### [What you need to do]
Say how many lines in the following data hold the word "computer". Write nothing but that number.

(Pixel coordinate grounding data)
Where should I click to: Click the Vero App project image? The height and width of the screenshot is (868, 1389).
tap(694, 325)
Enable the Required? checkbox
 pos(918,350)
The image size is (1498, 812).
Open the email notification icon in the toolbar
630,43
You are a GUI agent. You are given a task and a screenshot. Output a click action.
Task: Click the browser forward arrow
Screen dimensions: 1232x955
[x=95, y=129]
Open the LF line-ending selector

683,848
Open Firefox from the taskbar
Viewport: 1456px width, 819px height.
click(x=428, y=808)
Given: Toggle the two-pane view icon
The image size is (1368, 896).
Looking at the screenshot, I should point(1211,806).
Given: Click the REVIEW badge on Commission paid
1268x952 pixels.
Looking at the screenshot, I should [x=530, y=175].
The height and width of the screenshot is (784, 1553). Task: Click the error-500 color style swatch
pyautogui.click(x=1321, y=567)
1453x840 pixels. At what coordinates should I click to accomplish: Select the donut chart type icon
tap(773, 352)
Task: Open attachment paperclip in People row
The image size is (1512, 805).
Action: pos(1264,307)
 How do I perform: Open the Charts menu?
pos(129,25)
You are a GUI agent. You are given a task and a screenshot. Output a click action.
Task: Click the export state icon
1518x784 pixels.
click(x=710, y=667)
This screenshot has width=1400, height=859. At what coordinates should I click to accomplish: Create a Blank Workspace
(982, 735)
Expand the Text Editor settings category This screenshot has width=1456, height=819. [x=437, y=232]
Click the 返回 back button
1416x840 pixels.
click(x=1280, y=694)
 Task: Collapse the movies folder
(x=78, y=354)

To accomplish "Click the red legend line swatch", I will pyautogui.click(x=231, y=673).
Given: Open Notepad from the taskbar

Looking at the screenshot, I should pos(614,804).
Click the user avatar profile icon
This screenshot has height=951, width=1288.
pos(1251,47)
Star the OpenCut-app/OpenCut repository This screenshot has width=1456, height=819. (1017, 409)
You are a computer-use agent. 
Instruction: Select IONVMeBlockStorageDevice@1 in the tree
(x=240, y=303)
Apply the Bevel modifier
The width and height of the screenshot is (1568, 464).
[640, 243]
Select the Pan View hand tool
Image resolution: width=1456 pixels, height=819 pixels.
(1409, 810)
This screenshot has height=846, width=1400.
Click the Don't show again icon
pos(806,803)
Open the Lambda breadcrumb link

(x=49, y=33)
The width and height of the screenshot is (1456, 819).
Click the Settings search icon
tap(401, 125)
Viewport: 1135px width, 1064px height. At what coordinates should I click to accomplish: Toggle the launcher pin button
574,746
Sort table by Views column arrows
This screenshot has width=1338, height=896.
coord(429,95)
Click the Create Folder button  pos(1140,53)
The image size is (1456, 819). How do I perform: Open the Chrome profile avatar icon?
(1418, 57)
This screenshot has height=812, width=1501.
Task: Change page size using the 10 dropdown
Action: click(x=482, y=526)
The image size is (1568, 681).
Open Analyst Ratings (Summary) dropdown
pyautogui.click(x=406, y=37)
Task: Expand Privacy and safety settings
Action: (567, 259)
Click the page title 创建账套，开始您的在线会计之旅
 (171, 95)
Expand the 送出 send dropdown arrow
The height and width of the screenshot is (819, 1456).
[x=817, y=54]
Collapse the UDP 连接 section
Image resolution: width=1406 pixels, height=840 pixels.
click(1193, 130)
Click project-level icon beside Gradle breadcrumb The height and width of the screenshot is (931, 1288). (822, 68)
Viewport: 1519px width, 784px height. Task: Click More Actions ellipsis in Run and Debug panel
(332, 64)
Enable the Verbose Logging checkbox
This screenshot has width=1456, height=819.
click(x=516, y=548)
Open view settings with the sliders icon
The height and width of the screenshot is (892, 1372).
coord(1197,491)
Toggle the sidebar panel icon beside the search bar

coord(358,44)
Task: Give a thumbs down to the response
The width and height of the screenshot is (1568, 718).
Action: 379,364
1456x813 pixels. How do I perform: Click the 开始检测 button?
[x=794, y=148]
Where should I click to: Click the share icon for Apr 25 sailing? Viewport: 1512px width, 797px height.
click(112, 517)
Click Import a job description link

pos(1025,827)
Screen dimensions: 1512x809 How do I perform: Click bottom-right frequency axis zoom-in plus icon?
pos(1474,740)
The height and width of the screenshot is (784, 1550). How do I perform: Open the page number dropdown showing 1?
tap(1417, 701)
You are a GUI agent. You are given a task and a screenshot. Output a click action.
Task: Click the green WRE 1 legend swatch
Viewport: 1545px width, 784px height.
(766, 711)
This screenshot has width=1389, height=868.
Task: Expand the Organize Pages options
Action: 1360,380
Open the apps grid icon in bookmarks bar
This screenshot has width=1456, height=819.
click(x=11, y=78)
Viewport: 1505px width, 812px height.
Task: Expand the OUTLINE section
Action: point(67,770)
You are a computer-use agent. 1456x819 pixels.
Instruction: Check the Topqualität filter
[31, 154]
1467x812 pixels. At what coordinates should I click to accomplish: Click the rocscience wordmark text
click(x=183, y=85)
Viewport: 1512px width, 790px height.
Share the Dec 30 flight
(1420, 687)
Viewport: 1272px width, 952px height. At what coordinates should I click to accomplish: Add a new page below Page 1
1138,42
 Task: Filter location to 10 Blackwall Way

### [Answer section]
2